Впервые Глеб услышал Галича в восьмом классе. Оксана записала часовую кассету, как выяснилось позже - копию французского диска, ужасающего качества, с шумами, временами перекрывающими и глуховатый голос, и бренчанье гитары. Оксана отдала кассету как раз накануне весенних каникул - а на следующий день Глеб заболел и неделю, лежа в постели, слушал одну и ту же запись, раз в сорок пять минут переворачивая, от начала к концу, от "Ночного дозора" до "Когда я вернусь". Потом он, конечно, раздобыл нормальную запись, но слушать ее не мог - не хватало привычного шума.

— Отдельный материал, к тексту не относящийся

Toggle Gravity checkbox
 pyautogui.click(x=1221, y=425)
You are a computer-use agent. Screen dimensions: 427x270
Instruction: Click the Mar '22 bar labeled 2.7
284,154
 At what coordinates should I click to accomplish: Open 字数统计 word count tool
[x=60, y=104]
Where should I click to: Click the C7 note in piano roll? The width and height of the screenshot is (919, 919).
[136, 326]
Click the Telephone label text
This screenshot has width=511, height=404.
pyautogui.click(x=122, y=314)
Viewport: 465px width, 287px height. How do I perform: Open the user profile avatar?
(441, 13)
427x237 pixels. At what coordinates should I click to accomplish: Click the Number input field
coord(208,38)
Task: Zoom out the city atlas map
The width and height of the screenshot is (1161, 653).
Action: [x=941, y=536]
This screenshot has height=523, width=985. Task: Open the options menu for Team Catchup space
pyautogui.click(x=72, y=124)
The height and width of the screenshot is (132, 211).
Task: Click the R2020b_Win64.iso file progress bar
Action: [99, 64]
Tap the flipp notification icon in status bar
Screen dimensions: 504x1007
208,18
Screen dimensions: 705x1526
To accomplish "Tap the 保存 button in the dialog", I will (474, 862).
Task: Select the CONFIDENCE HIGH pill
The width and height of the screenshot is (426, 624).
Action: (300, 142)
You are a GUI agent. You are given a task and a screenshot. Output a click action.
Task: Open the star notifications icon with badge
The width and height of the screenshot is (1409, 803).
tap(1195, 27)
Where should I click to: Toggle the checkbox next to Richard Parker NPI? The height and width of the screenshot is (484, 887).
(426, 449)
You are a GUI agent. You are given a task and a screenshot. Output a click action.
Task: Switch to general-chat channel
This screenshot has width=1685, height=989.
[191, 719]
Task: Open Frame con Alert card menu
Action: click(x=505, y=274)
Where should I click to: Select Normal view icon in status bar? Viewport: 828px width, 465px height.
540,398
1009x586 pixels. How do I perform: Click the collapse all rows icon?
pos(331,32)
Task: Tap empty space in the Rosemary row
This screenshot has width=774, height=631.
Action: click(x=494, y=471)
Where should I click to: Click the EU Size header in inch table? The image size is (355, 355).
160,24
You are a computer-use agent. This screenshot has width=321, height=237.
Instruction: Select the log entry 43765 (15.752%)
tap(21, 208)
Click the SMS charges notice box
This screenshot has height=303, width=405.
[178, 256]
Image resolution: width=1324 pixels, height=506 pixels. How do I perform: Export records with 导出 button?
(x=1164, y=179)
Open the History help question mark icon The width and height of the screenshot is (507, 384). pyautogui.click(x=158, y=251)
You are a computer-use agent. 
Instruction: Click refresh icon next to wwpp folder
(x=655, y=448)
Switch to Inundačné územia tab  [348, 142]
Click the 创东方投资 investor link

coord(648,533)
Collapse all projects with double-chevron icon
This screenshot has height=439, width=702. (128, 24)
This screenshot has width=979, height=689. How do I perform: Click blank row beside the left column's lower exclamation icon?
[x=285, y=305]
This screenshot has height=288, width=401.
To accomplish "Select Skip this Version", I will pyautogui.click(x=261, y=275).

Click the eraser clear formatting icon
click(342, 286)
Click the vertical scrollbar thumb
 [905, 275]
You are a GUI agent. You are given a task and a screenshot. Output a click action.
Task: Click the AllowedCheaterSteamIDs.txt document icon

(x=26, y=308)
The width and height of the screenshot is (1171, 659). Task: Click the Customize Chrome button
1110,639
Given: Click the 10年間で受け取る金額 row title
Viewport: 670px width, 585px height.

Позже он записал еще восемь кассет Галича, фактически - полное собрание, знал наизусть едва ли не все песни, повторял про себя взяться за руки среди пепла, повторял то ли шлюха ты, то ли странница, повторял и кубики льда в стакане звякнут легко и ломко, повторял я пою под закуску и две тысячи грамм. По ночам в десятом классе, когда он пробирался через бесконечные варианты вступительных задач, ставил одну из кассет на "Электронику-302", надевал большие, в полголовы, советские наушники и слушал глуховатый голос, бренчание гитары, шумы магнитофонной пленки. Так оно навсегда и осталось - геометрия, алгебра, физика и неизвестный, увенчанный славою бранной, удалец-молодец или горе-провидец.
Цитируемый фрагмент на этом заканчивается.